WCP: I’m from around here, actually.

JE: OK. Where did you go to college?

WCP: I went to the University of Maryland.

JE: Oh, you did? Hmm.

WCP: What about you?

JE: I went to The New School in New York City. It’s a super liberal arts school.

WCP: I was told by my friend who’s a graduate student there that it’s bad for undergrads because there aren’t any common areas anywhere.

JE: That’s what I was looking for. I hate common areas.

WCP: Why?

JE: Oh, because all these people gather there, then you’re stuck in the middle of them.

WCP: But you could leave!

JE: Oh, I see what you’re saying. There were no dorms, which is partially why… Maybe there are dorms, but I didn’t have to live in one. All my classes were with senior citizens, who were taking classes but not for credit.

WCP: But you got a degree, though?

JE: I have three classes left.

WCP: Are you going to finish?

JE: I don’t know. It depends how quick we are.

WCP: [Laughs] OK. Let’s breeze through this. What about the script piqued your interest?

JE: Oh, ok. I didn’t mean to… but OK, sure. They sent me the script when I was doing a play in New York, and I was experiencing all sorts of nervousness doing the show every night. It was the first play I had written that I was starring in, and I experienced all this stage fright. When I read the script, the part they asked me to play was the most confident stage performer in the world. He has an attitude as if he’s earned that place, so I thought this was the thing to get over the fear of me performing on stage.

WCP: Did your experience as a playwright change how you evaluate an upcoming project?

JE: When I think about acting, I just look at the character. I don’t really criticize the script. If there are good characters, that’s the most important thing for me. My experience is acting is only through the character. I don’t watch movies I’ve been in. I don’t read reviews of movies I’ve been in, so the only experience I have is playing a role and immersing myself in a role for a few months.

WCP: You mentioned that you liked the character because he’s so smart and confident, but that doesn’t necessarily mean he’s a good character. Was there anything else about him you liked?

JE: I spoke to the director Louis Leterrier and he wanted me to bring myself to it. When I look at a character, I look at the fusion of him and me. With this, I thought I could bring myself to it and exercise a part of myself I don’t get to in my real life, which is to have this attitude from being the best at something. I thought this would be so much fun, and it was. I was the first actor to sign onto the movie, so [Leterrier] not only cast unbelievable actors for the remaining roles, he allowed us to improvise. We talked about the script as it was being tailored for each actor. It was a very long process of figuring out these people, figuring out their back story so we could indulge in them.

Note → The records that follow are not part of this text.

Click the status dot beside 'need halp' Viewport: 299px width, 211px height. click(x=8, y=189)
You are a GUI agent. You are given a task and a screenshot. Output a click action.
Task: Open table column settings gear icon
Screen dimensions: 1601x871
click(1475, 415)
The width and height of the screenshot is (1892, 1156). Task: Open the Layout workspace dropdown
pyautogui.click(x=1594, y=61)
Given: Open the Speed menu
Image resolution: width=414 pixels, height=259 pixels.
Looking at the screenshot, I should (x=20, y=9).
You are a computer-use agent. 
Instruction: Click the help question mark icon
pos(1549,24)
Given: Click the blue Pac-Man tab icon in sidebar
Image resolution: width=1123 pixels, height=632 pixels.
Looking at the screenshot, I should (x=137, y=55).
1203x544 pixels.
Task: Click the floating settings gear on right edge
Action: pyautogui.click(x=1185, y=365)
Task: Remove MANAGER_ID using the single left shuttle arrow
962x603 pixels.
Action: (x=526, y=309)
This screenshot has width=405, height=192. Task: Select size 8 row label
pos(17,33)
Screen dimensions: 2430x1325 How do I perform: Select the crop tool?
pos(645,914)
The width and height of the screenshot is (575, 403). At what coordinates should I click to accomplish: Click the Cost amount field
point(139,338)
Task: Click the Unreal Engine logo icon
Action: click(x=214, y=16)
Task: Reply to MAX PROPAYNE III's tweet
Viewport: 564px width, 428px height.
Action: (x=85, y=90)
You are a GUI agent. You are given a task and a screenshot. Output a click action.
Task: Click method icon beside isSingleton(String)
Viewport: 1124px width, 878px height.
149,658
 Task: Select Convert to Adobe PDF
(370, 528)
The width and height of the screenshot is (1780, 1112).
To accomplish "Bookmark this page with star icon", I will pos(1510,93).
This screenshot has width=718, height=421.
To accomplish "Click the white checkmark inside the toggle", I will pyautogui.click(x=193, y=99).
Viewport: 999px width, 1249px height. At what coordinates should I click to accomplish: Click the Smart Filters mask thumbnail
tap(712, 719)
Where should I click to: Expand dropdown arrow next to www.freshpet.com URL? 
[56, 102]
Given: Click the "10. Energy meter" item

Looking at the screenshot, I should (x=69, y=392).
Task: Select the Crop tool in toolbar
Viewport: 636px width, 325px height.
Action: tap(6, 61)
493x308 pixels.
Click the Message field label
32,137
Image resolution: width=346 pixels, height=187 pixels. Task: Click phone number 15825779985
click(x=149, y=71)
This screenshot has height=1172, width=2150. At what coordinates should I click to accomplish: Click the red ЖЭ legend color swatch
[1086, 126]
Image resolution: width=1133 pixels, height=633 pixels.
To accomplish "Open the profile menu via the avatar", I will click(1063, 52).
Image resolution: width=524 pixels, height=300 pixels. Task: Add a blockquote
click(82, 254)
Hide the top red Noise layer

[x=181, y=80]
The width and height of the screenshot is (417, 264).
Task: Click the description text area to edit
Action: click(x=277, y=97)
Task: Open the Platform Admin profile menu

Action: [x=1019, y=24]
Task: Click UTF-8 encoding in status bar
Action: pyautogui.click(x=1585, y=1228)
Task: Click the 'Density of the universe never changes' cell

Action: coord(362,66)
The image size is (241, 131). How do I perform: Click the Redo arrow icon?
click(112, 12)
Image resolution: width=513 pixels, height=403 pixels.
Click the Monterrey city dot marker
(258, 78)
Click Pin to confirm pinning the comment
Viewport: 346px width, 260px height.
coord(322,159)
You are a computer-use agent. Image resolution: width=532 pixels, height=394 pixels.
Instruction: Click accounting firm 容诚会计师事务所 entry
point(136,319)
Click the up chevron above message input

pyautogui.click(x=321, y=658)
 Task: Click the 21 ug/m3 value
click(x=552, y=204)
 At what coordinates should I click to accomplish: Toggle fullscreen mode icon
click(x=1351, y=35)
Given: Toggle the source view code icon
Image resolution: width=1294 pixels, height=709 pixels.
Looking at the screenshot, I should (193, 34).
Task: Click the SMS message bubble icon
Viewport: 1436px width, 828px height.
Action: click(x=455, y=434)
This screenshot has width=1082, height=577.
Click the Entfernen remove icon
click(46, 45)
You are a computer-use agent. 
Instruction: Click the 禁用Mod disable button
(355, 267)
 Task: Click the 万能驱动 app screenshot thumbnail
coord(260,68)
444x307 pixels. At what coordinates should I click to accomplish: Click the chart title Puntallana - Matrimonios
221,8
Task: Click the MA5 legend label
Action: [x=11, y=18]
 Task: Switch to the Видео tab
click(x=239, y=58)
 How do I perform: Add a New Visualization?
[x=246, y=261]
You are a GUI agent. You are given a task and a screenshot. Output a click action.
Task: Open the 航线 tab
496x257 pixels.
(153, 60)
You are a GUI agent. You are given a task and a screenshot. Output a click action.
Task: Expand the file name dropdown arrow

WCP: What improvisation of yours made it into the final cut of the movie?

JE: Probably [one did]! I don’t know since I haven’t seen the movie, but we were improvising every day on set.

WCP: Aren’t you curious to see whether they kept a funny improvised line or something similar?

JE: I don’t like to celebrate myself and revel in my good achievements. If there is something funny that made it in the movie, I’m glad I guess… I don’t even know why I’m glad. I don’t care. I’m trying to do my job and set. If I have to see a movie I’m in, which I’ve had to in the past, it’s a mortifying experience.

WCP: What’s the last one?

JE: We had to go to a public screening of The Social Network at Lincoln Center, and I hated it. I mean, I know it’s a good movie because people say it, but I can’t look at my face.

WCP: Do you go to movies that you’re not in?

JE: No, never.

WCP: Really?

JE: I’ve watched one movie in the past several years and I have to do an interview about it later.

WCP: What’s the movie?

JE: It’s called Submarine. The director asked me to do a movie last year, but the script hadn’t been written yet, so he sent me his latest movie. I thought it was the best movie I’ve ever seen, but I had nothing to compare it to.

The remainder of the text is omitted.